_What is being asked_
Using the data that follows, give again word for word the lines between the one holding "The height and" and the one holding "the 'Posted 2", inclusive. Omit the pictures.

_Extracted information_
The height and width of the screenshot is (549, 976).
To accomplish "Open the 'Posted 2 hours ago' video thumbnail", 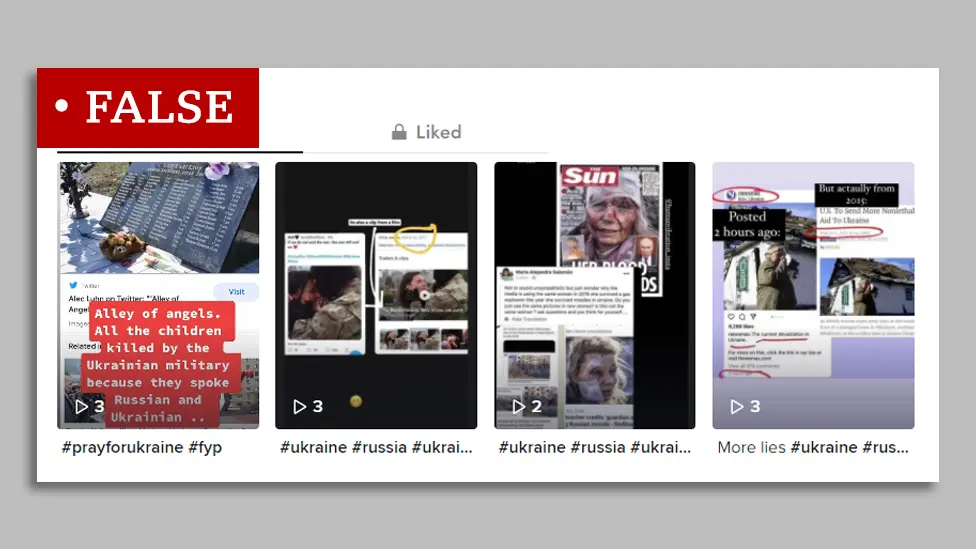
--
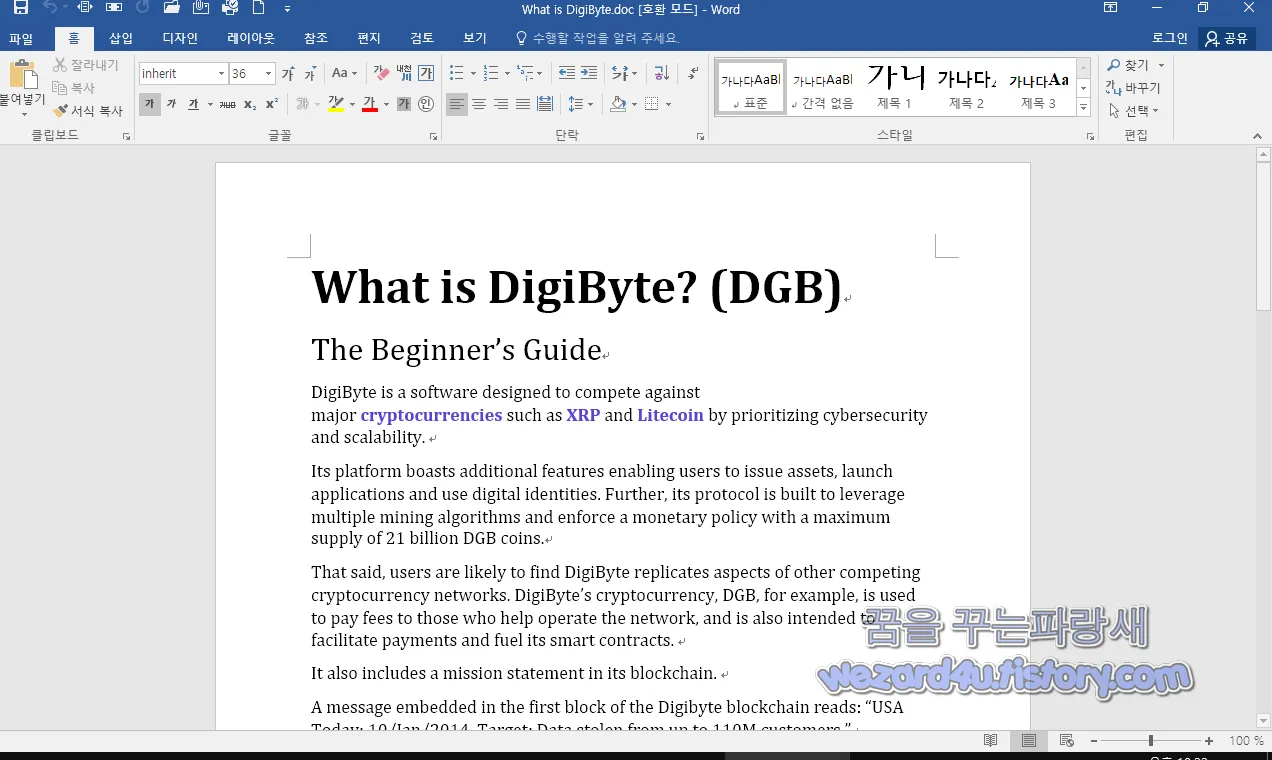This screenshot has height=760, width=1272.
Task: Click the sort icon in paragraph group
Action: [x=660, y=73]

_Output for this task_
The height and width of the screenshot is (549, 976).
To accomplish "Open the 'Posted 2 hours ago' video thumbnail", 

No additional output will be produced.